Patients are booked to arrive at two-minute intervals. If nothing were improved, but this time used to plan how many clinics are required, then two clinics staffed by a vaccinator and administrator (rather than 4) would be needed. The calculation here is Total work Content/Takt = No of people (in this case clinics, each operated by two people.) The point here is that anyone can throw people at a problem, but understanding the total system is what’s necessary to optimize flow.
Moving forward there will be two separate activities. First dose and second dose. Many of the activities required for the first dose will not be needed. What will be the work? How will it be designed? How many clinics will be needed? Using these analytical tools, the answers to these questions become much easier to develop.
THE NEED FOR A LEANER SUPPLY
Arguably, our biggest problem is not the vaccination process, but getting supplies. In Wales, GPs haven’t been given either firm delivery dates or quantities of vaccines they will receive. This means they can only plan clinics once they have received the vaccine, which increases lead-time. However, knowing the cycle time is key to design the supply chain. By understanding the work, it is possible to calculate the number of clinics required, overlay how many centers are needed and then design the delivery system.

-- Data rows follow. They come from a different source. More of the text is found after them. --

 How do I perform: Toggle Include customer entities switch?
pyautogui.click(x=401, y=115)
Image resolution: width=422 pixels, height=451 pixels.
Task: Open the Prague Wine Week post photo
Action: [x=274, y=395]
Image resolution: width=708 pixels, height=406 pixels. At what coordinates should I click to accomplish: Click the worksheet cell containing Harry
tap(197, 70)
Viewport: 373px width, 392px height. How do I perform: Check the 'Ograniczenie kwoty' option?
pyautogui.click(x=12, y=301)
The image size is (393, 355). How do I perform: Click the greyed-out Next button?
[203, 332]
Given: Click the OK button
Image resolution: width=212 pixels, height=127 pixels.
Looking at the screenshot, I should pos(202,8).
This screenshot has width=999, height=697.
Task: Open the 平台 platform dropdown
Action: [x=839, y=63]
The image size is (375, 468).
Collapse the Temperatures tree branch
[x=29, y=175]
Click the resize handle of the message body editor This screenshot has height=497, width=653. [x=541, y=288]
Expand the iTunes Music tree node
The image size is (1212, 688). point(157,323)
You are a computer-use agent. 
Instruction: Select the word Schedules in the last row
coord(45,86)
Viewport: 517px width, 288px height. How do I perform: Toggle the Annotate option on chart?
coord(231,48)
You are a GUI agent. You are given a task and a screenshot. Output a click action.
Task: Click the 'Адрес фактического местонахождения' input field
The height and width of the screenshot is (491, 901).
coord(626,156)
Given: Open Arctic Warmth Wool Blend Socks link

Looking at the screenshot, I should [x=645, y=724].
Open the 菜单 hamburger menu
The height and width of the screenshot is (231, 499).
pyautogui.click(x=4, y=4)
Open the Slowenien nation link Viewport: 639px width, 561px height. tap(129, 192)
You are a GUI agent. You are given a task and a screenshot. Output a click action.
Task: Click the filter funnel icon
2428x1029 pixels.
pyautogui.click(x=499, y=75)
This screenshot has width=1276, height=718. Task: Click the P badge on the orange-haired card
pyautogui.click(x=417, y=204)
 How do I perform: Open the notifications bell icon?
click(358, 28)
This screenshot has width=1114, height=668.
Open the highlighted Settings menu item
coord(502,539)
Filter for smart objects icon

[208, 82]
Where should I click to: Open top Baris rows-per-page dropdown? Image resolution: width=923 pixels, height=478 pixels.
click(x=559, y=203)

If Covid-19 vaccinations are to be a part of every-day life we aren’t going to be able to rely on the good-will of volunteers nor are we going to be able to add such an endeavor to the ever-growing list of activities that we require healthcare professionals to do. Resources are already stretched, so thinking through the work to be done and the design of the supply chain will be critical moving forward.
Outside of Covid-19 vaccines, NHS supplies currently make weekly deliveries to surgeries in Wales – a very unresponsive system. To provide exactly what the customer wants, when they want it, in the quantities wanted, organizations must compress the order-to-delivery lead-time and deliver small quantities regularly, just in time. This removes peaks and troughs from the supply chain, reduces the amount of stock required to be stored and dramatically increases the velocity of product delivery. A good summary of the benefits vs myths of JIT are available here.
To implement this cost effectively, healthcare supply providers need to map the extended value stream. This needs to be done now to avoid supply issues in the process moving forward. Without such exercises, the opportunity to develop insights will be missed. I am sure that the front line will deliver, but will have done so with much overburden. We will get through this current crisis but will not have questioned the underlying thinking of how we are organized to mass vaccinate.
We must get ahead of the issues we’ve encountered during the pandemic. The problem to solve is how to increase the velocity of the total process and vaccinate as soon as possible to save lives, then to set up processes to be able to do this safely, in the shortest possible time in the future.
A longer, earlier version of this article first appeared on the Lean Enterprise Academy blog, the second part of an article on applying Lean Thinking to the vaccination process.
Dave Brunt is the CEO of the Lean Enterprise Academy in the UK.